*What you need to do*
Could you transcribe all the entries exactly, omitting the pictures?

Pixel coordinate grounding data:

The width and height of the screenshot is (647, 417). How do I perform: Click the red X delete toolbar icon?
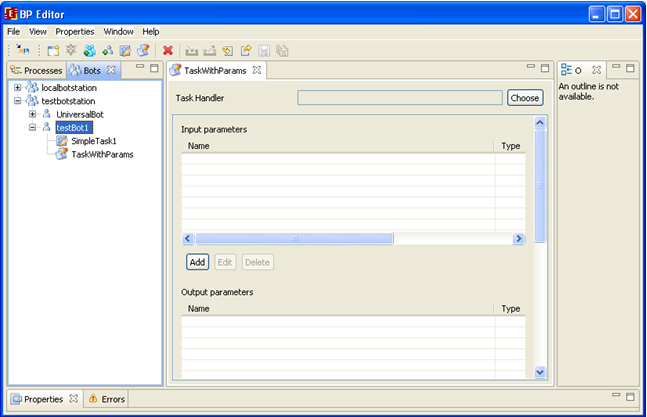[168, 50]
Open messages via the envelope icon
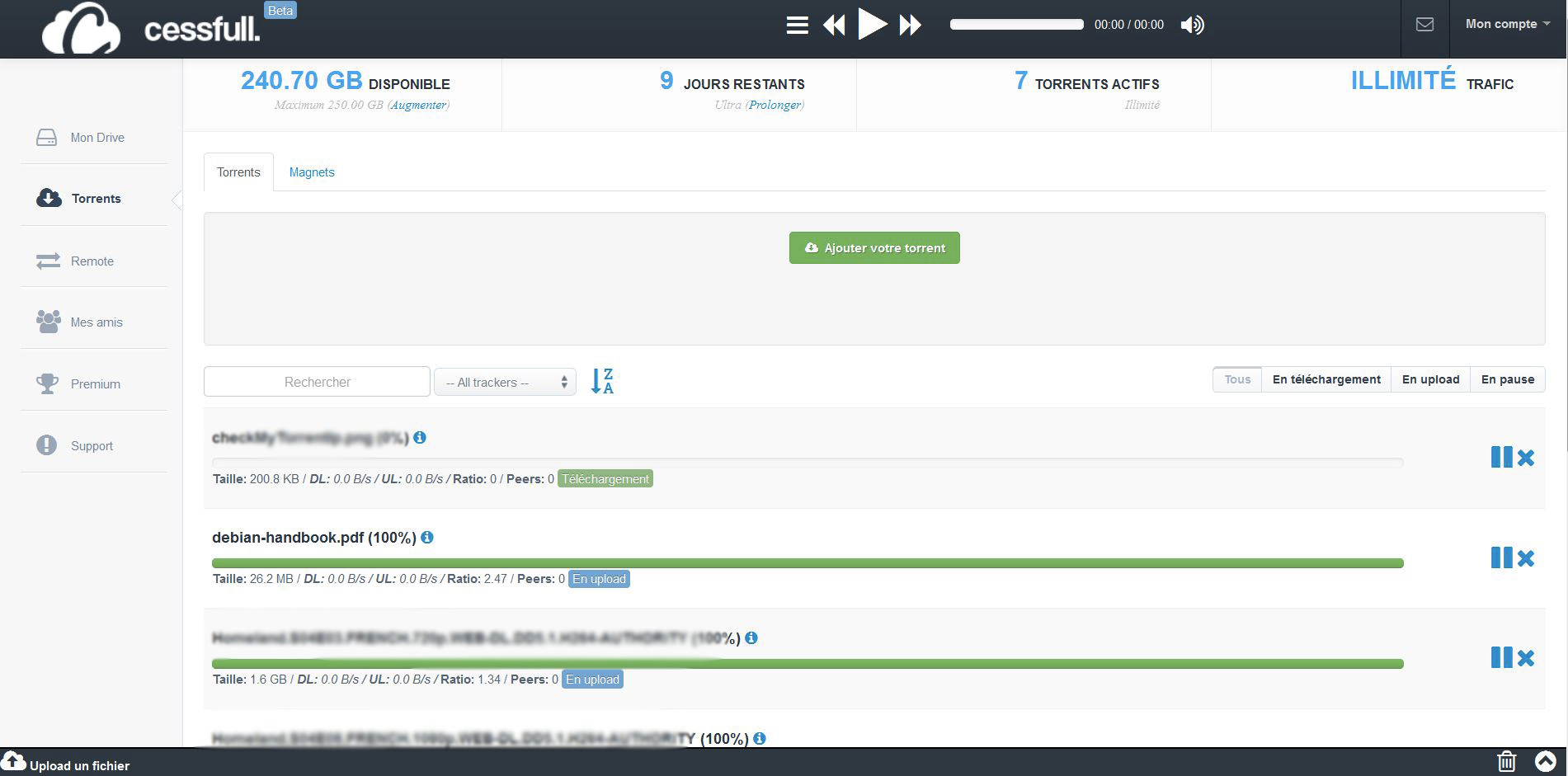1568x776 pixels. pyautogui.click(x=1424, y=25)
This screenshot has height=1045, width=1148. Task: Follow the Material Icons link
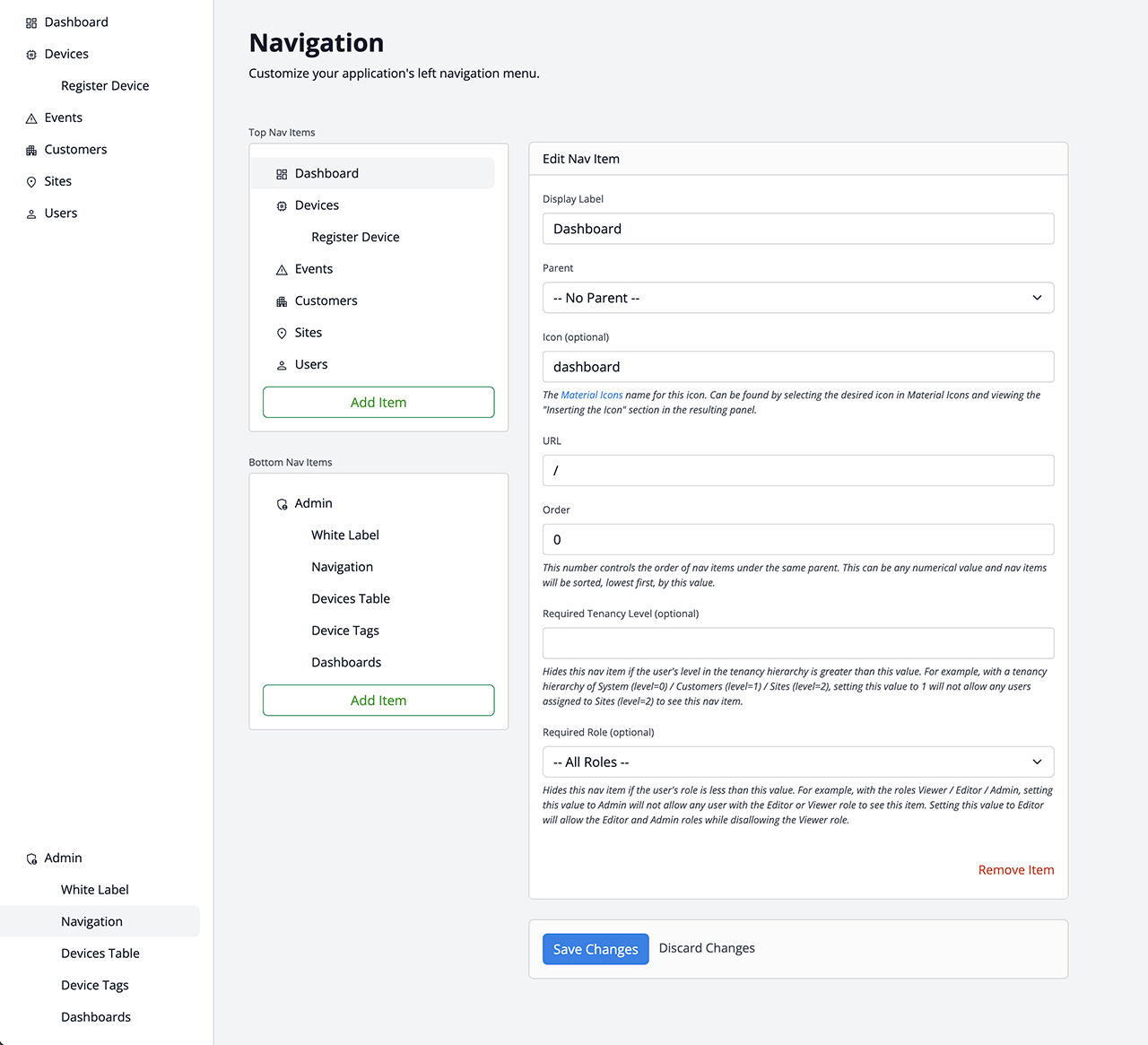591,396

*Task output*
The width and height of the screenshot is (647, 417). How do I perform: Click the red X delete toolbar icon?
[168, 50]
Open messages via the envelope icon
1568x776 pixels. pyautogui.click(x=1424, y=25)
This screenshot has height=1045, width=1148. Task: Follow the Material Icons link
591,396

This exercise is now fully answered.